*** Material to process Section Begins ***
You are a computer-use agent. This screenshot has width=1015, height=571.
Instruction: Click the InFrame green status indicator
*** Material to process Section Ends ***
*** Material to process Section Begins ***
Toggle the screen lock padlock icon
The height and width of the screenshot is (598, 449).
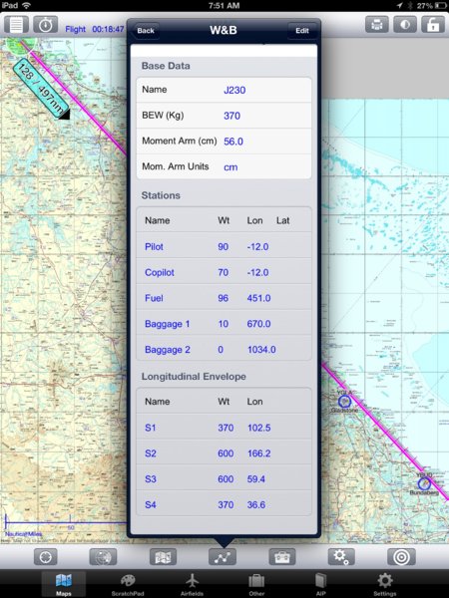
*** Material to process Section Ends ***
*** Material to process Section Begins ***
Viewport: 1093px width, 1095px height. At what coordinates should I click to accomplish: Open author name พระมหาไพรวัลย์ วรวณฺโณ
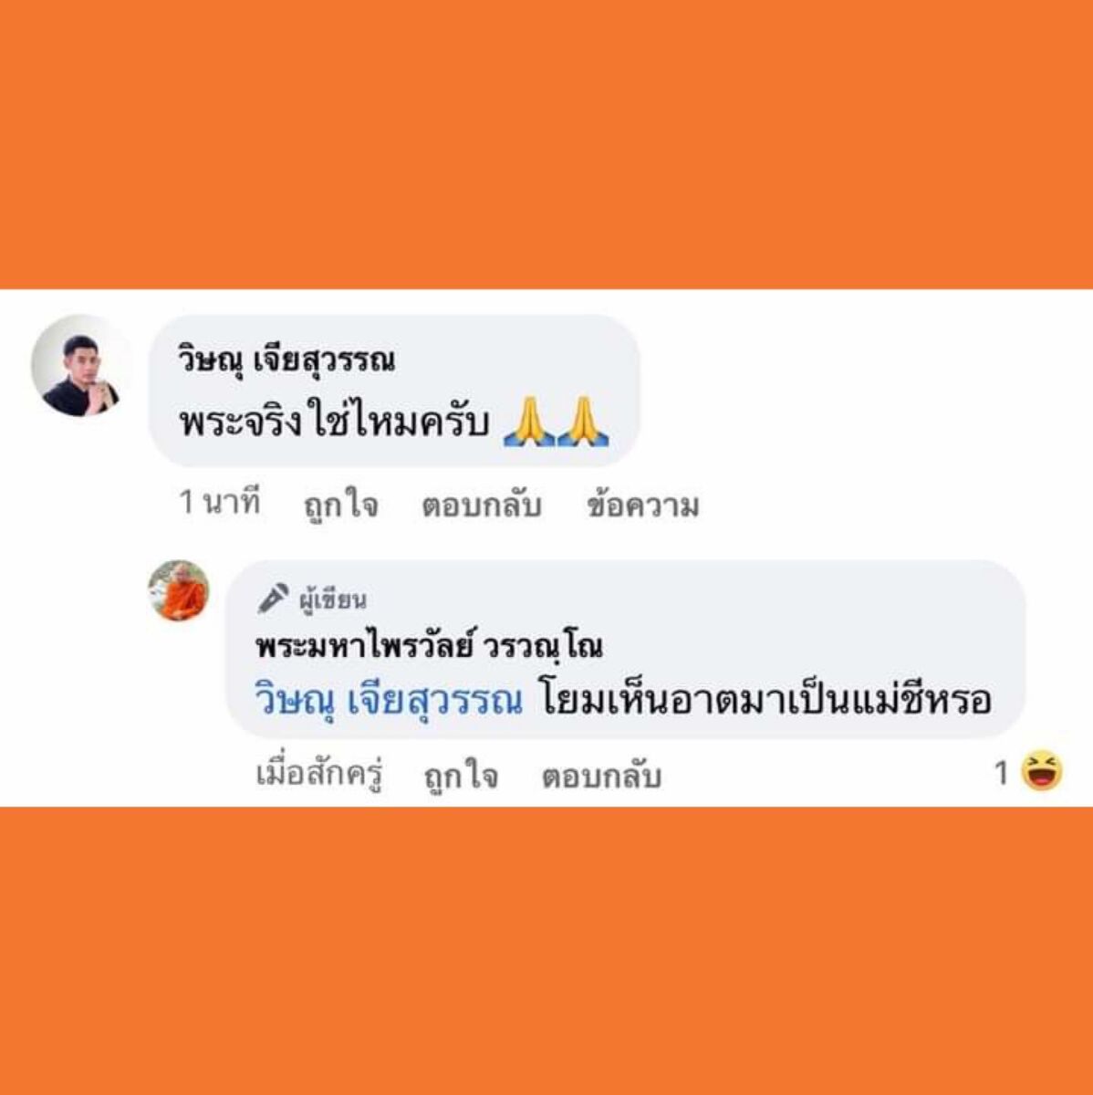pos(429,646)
*** Material to process Section Ends ***
• Your instructions:
Scan the data above and report each line in which "screenshot" is present.

• Solution:
You are a computer-use agent. This screenshot has width=1015, height=571.
The height and width of the screenshot is (598, 449).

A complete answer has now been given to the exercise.